Tarefa proposta: Devolva, sem qualquer alteração, o trecho do texto sobre democracia e a função do juiz que se inicia com as palavras que contêm "Vivemos hoje o" e se encerra em "qual faz parte.".

Texto apresentado:
* Juiz Nelson Missias de Morais

Houve um tempo em que um poder tiranizava os outros, não havia democracia nem direito. Era um Estado de exceção: um só poder sobre todos os outros, sobre as instituições, a sociedade e, principalmente, o cidadão. Este nada representava e nem era representado. Não se tinha liberdade de expressão, direito de ir e vir, de escolha dos representantes, de fazer oposição, de discutir as leis ou a Constituição, de julgar com liberdade e exercer o direito de defesa. É uma página, triste e cruel, mas virada de nossa história. Vade retro!

Vivemos hoje o direito à ampla defesa e ao contraditório. Estamos melhor? Sim, mas não basta. A democracia é um estado de evolução, no qual o cidadão busca a si mesmo e passa a pertencer a uma instituição até ver-se nos poderes constituídos. Cidadão e povo civilizados formam, com efeito, uma nação civilizada.
Na representação republicana desse Estado, o Executivo administra os recursos e faz deles benefício social; o Legislativo o fiscaliza e regula suas ações; e o Judiciário, sob a égide da legalidade, corrige e equilibra a correlação de forças, restabelecendo o direito. O juiz é o garantidor do Estado democrático de direito. Aliás, uma profissão de fé. Para isso, ele precisa ter a liberdade de julgar conforme, principalmente, sua consciência, moldada na lei e no contexto social do qual faz parte.

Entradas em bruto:
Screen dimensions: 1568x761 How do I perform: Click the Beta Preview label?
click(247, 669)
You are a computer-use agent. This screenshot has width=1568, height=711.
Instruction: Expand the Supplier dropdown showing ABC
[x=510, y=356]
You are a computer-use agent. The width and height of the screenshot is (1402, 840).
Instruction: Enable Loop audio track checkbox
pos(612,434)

Resposta:
Vivemos hoje o direito à ampla defesa e ao contraditório. Estamos melhor? Sim, mas não basta. A democracia é um estado de evolução, no qual o cidadão busca a si mesmo e passa a pertencer a uma instituição até ver-se nos poderes constituídos. Cidadão e povo civilizados formam, com efeito, uma nação civilizada.
Na representação republicana desse Estado, o Executivo administra os recursos e faz deles benefício social; o Legislativo o fiscaliza e regula suas ações; e o Judiciário, sob a égide da legalidade, corrige e equilibra a correlação de forças, restabelecendo o direito. O juiz é o garantidor do Estado democrático de direito. Aliás, uma profissão de fé. Para isso, ele precisa ter a liberdade de julgar conforme, principalmente, sua consciência, moldada na lei e no contexto social do qual faz parte.